● **Extracted records**:
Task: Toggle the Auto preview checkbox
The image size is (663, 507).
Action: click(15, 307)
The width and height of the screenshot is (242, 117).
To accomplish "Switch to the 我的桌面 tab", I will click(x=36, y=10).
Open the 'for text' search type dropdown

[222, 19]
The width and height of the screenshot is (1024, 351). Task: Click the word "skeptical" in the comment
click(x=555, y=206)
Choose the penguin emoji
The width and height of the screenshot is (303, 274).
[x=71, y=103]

--

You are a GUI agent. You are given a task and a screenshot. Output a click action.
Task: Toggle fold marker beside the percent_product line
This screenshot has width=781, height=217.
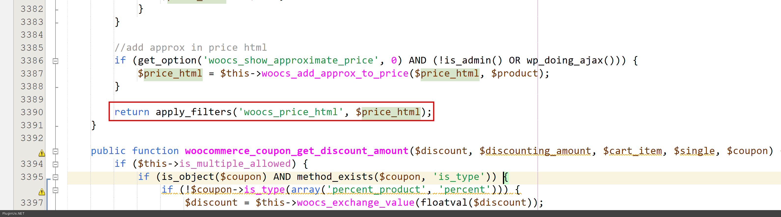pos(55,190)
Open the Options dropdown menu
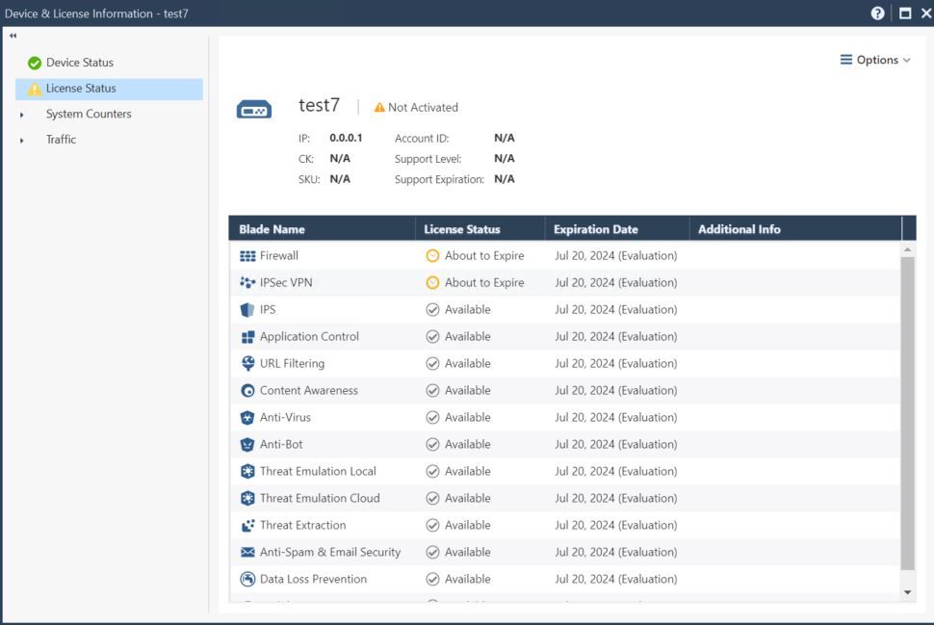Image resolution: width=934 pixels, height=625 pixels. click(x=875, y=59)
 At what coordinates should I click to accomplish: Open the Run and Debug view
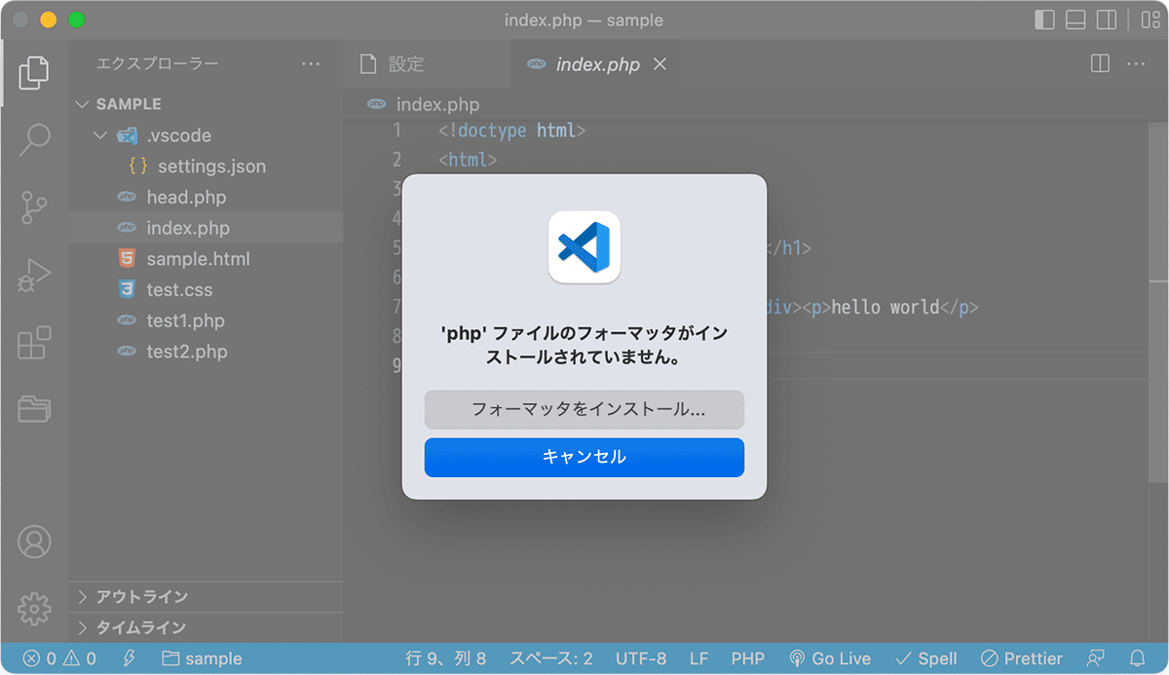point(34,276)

* * *

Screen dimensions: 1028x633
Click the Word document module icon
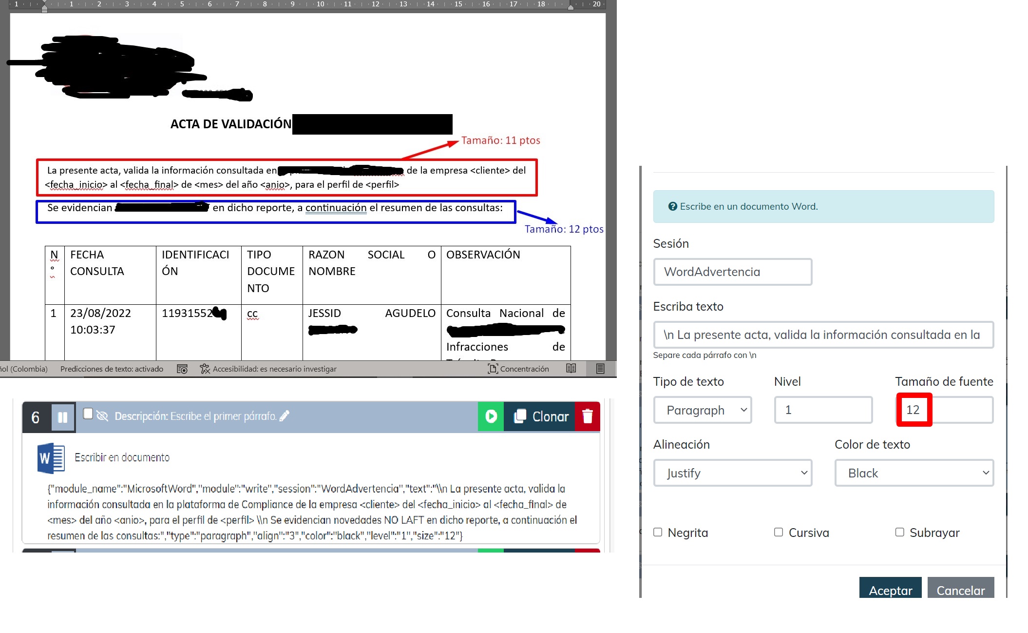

● **Exercise prompt**: Put the listing from the line with "Task: Toggle the Auto preview checkbox" up to and including the line with "[x=71, y=103]" into a Markdown table with columns Row and Line, leaving out blank lines.

● **Task answer**:
| Row | Line |
|---|---|
| 1 | Task: Toggle the Auto preview checkbox |
| 2 | The image size is (663, 507). |
| 3 | Action: click(15, 307) |
| 4 | The width and height of the screenshot is (242, 117). |
| 5 | To accomplish "Switch to the 我的桌面 tab", I will click(x=36, y=10). |
| 6 | Open the 'for text' search type dropdown |
| 7 | [222, 19] |
| 8 | The width and height of the screenshot is (1024, 351). Task: Click the word "skeptical" in the comment |
| 9 | click(x=555, y=206) |
| 10 | Choose the penguin emoji |
| 11 | The width and height of the screenshot is (303, 274). |
| 12 | [x=71, y=103] |